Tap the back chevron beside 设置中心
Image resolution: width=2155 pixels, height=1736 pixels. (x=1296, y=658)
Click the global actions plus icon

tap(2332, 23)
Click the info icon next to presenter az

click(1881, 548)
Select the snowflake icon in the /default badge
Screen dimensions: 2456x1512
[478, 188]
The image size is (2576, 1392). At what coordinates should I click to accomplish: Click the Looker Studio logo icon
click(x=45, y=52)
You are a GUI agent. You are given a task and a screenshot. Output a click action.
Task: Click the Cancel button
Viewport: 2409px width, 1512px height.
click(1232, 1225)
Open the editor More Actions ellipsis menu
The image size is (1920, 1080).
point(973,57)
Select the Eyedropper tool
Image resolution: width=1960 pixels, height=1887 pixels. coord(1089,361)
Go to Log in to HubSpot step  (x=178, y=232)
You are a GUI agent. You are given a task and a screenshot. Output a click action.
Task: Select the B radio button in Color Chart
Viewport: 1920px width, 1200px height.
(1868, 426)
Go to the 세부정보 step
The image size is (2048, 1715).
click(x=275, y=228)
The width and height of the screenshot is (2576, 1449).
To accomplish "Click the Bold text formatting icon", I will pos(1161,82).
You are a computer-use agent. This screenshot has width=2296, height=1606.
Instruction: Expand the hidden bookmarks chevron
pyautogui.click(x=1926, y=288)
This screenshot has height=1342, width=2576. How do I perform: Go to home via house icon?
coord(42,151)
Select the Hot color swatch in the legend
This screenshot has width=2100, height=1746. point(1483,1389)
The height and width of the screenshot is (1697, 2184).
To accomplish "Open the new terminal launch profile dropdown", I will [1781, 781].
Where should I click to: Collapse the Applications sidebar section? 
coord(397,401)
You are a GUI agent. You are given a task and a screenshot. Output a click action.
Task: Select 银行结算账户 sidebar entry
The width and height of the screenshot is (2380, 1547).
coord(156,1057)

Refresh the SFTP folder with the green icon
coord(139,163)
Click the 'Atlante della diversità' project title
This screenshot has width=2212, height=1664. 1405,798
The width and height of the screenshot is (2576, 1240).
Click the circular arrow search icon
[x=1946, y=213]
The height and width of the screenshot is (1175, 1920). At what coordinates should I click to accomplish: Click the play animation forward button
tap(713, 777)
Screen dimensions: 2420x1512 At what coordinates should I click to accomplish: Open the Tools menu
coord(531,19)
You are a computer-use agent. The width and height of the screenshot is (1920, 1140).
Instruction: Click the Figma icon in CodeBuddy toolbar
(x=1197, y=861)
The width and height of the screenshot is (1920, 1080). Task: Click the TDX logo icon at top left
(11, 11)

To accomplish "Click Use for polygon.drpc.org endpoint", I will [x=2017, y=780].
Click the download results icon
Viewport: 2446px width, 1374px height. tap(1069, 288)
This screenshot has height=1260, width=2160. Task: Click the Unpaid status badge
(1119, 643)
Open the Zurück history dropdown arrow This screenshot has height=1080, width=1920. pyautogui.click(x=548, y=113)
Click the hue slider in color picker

****************

Your assignment
This exercise requires all the entries to be written out again exactly.

Task solution
Tap the back chevron beside 设置中心
Image resolution: width=2155 pixels, height=1736 pixels. (x=1296, y=658)
Click the global actions plus icon

tap(2332, 23)
Click the info icon next to presenter az

click(1881, 548)
Select the snowflake icon in the /default badge
Screen dimensions: 2456x1512
[478, 188]
The image size is (2576, 1392). At what coordinates should I click to accomplish: Click the Looker Studio logo icon
click(x=45, y=52)
You are a GUI agent. You are given a task and a screenshot. Output a click action.
Task: Click the Cancel button
Viewport: 2409px width, 1512px height.
click(1232, 1225)
Open the editor More Actions ellipsis menu
The image size is (1920, 1080).
point(973,57)
Select the Eyedropper tool
Image resolution: width=1960 pixels, height=1887 pixels. coord(1089,361)
Go to Log in to HubSpot step  (x=178, y=232)
You are a GUI agent. You are given a task and a screenshot. Output a click action.
Task: Select the B radio button in Color Chart
Viewport: 1920px width, 1200px height.
(1868, 426)
Go to the 세부정보 step
The image size is (2048, 1715).
click(x=275, y=228)
The width and height of the screenshot is (2576, 1449).
To accomplish "Click the Bold text formatting icon", I will pos(1161,82).
You are a computer-use agent. This screenshot has width=2296, height=1606.
Instruction: Expand the hidden bookmarks chevron
pyautogui.click(x=1926, y=288)
This screenshot has height=1342, width=2576. How do I perform: Go to home via house icon?
coord(42,151)
Select the Hot color swatch in the legend
This screenshot has width=2100, height=1746. point(1483,1389)
The height and width of the screenshot is (1697, 2184).
To accomplish "Open the new terminal launch profile dropdown", I will [1781, 781].
Where should I click to: Collapse the Applications sidebar section? 
coord(397,401)
You are a GUI agent. You are given a task and a screenshot. Output a click action.
Task: Select 银行结算账户 sidebar entry
The width and height of the screenshot is (2380, 1547).
coord(156,1057)

Refresh the SFTP folder with the green icon
coord(139,163)
Click the 'Atlante della diversità' project title
This screenshot has width=2212, height=1664. 1405,798
The width and height of the screenshot is (2576, 1240).
Click the circular arrow search icon
[x=1946, y=213]
The height and width of the screenshot is (1175, 1920). At what coordinates should I click to accomplish: Click the play animation forward button
tap(713, 777)
Screen dimensions: 2420x1512 At what coordinates should I click to accomplish: Open the Tools menu
coord(531,19)
You are a computer-use agent. The width and height of the screenshot is (1920, 1140).
Instruction: Click the Figma icon in CodeBuddy toolbar
(x=1197, y=861)
The width and height of the screenshot is (1920, 1080). Task: Click the TDX logo icon at top left
(11, 11)

To accomplish "Click Use for polygon.drpc.org endpoint", I will [x=2017, y=780].
Click the download results icon
Viewport: 2446px width, 1374px height. tap(1069, 288)
This screenshot has height=1260, width=2160. Task: Click the Unpaid status badge
(1119, 643)
Open the Zurück history dropdown arrow This screenshot has height=1080, width=1920. pyautogui.click(x=548, y=113)
Click the hue slider in color picker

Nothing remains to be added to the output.